結婚前の30代、「突発性難聴」という疾患に襲われ、左耳が突然聞こえなくなった。治療法は仕事を休み、入院してベッドの上で安静に過ごし、1日2本のステロイド剤を点滴投与するというもの。効果があろうが無かろうが2週間の入院が最後の治療となる。京阪淀駅近くのO病院にベッドの空きがあり、即入院した。

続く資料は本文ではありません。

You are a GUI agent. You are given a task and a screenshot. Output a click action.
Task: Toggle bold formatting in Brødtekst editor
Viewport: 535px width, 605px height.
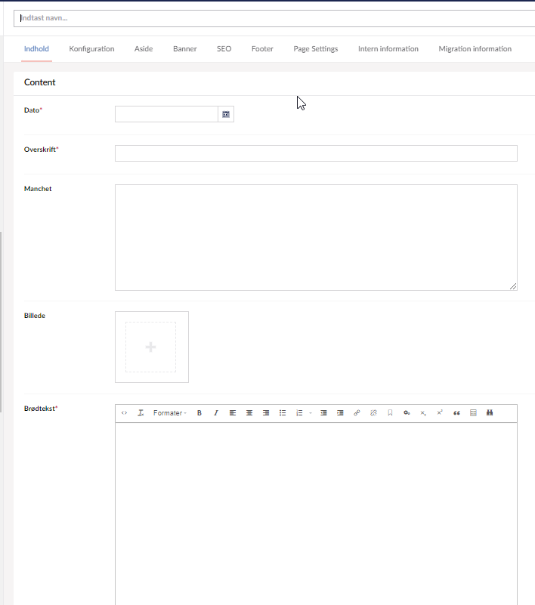click(199, 413)
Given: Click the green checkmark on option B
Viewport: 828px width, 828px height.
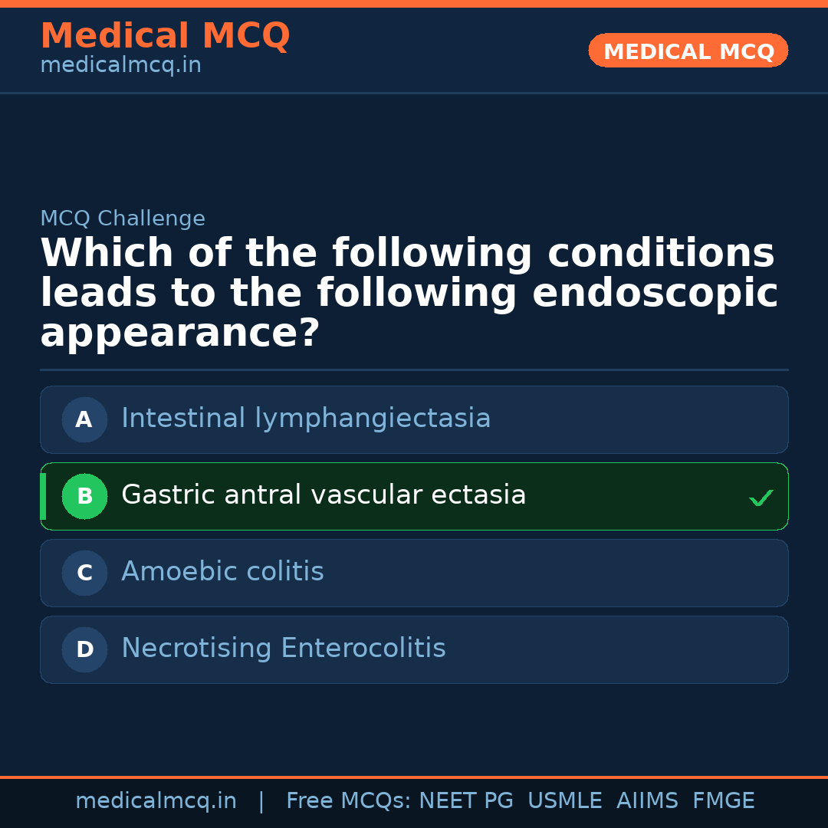Looking at the screenshot, I should 761,498.
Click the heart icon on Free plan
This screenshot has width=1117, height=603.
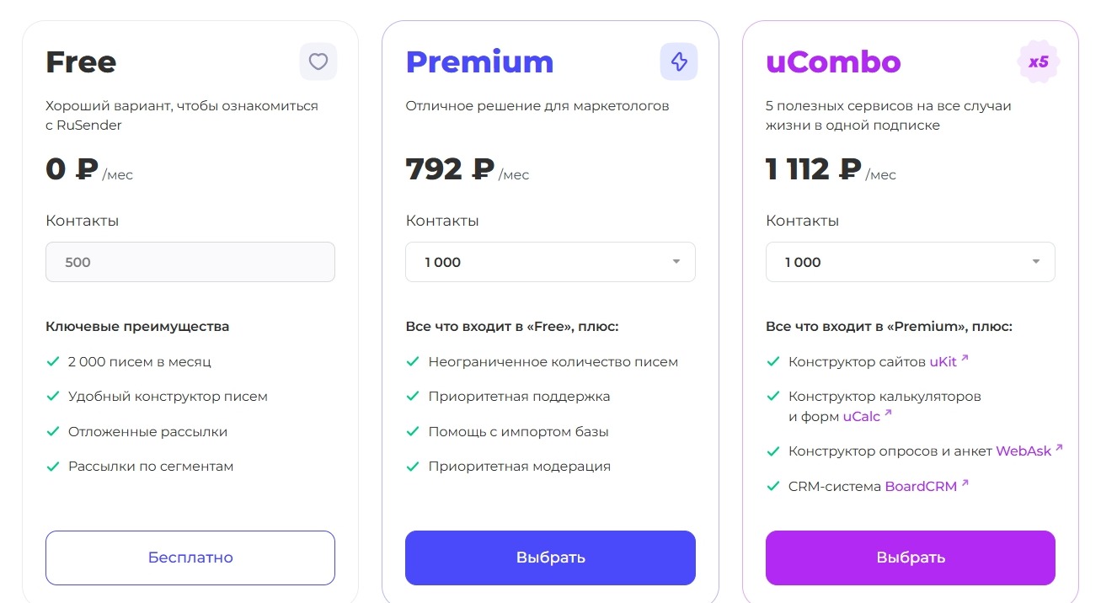318,61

耳の疾患はあるとはいえ、基本、健常者である。30歳半ば過ぎの大の大人には入院生活は退屈すぎた。「暇」が何よりも苦痛である。酒もタバコも固く禁じられており、楽しみといえば自ずと食べることにシフトされていった。食事前にはそわそわし、食後は病院食の少なさに憤りを隠せなかった。やることがないとお腹が空いて仕方がない。よく早朝病院を抜け出し、駅近くのコンビニでサンドイッチやらおにぎり、大量のお菓子を買い込み、こっそりと隠れて食べていた。外出は禁止されてはいたが、多少のスリルも退屈しのぎには役立っていたかもしれない。

そんな入院中の相部屋を担当されてた看護師は、Sさんという40歳くらいの小柄な女性。口うるさいが、サバサバした物言いが小気味いいフロアでは大人気のお母ちゃん的存在だった。勘のいいSさんの目を欺ける訳などもなく、買い食いはすぐにばれ、よくお説教を受けていた。買い食いそのものよりも、絶対安静のベッドを抜け出す事を問題視されていたが、最後には「もう!仕方がないなぁ」とお目こぼしを頂いていた。

入院してから1週間ほど経ち、一旦、大掛かりな検査が行われた。治療の結果を期待したが、残念ながら一向に回復の兆しは見られない。相変わらず何も聞こえていない状態が続いている。残された時間はあと1週間。目の前が真っ暗になる気分だった。向き合った医師とのまんじりとしたやりとりがたまらなく辛くて、多少ヤケになっていたかもしれない。誰だって諦めてしまい心が弱くなる時がある。そういう状態のとき、人にはふと魔が刺したりする。私服に着替え、何も考えず駐車場から車で病院を抜け出す自分がいた。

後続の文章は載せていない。